Kämpfe zwischen türkischer Polizei und PKK in Diyarbakır

Türkische Polizisten suchen in Diyarbakir, einer Kurdenhochburg im Südosten des Landes, mutmaßliche PKK-Rebellen. (Quelle: AP/dpa) Türkische Polizisten suchen in Diyarbakir, einer Kurdenhochburg im Südosten des Landes, mutmaßliche PKK-Rebellen. (Quelle: AP/dpa)
Diyarbakır (Fars News) - Die türkische Polizei und Mitglieder der Arbeiterpartei PKK haben sich wegen der Verhängung der Ausgangssperre Gefechte geliefert.

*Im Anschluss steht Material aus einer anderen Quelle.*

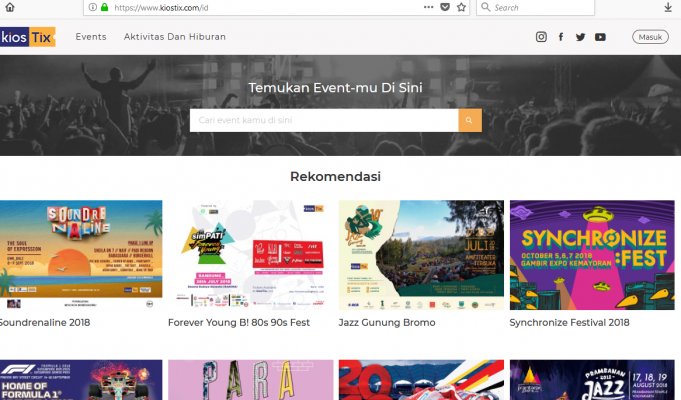
Task: Open the KiosTix Instagram page icon
Action: click(541, 37)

Laut einem Bericht von Fars News  war die türkische Stadt Diyarbakır, die größte Stadt im Südosten der Türkei, am Montagabend Szene der Auseinandersetzungen zwischen der Polizei und  bewaffneten PKK-Mitgliedern. Das Nachrichtenportal Russia Today schreibt, dass Augenzeugen zufolge es in einem Viertel der Stadt Diyarbakır, in dem Ausgangssperre herrscht,  zu schweren Auseinandersetzungen zwischen der PKK und der Polizei gekommen ist. Danach setzte die Polizei starke Sicherheitsmaßnahmen in anderen Bezirken dieser Kurdenstadt ein und schoss mit Tränengas auf Jugendliche, die an einer Versammlung teilnahmen. Über mögliche Opfer liegen noch keine Meldungen vor. Seit Beginn der erneuten Auseinandersetzungen zwischen der verbotenen kurdischen Arbeiterpartei PKK und der türkischen Regierung sind bisher mehr als 100 Polizisten und Armeekräfte sowie Hunderte PKK-Mitglieder getötet worden.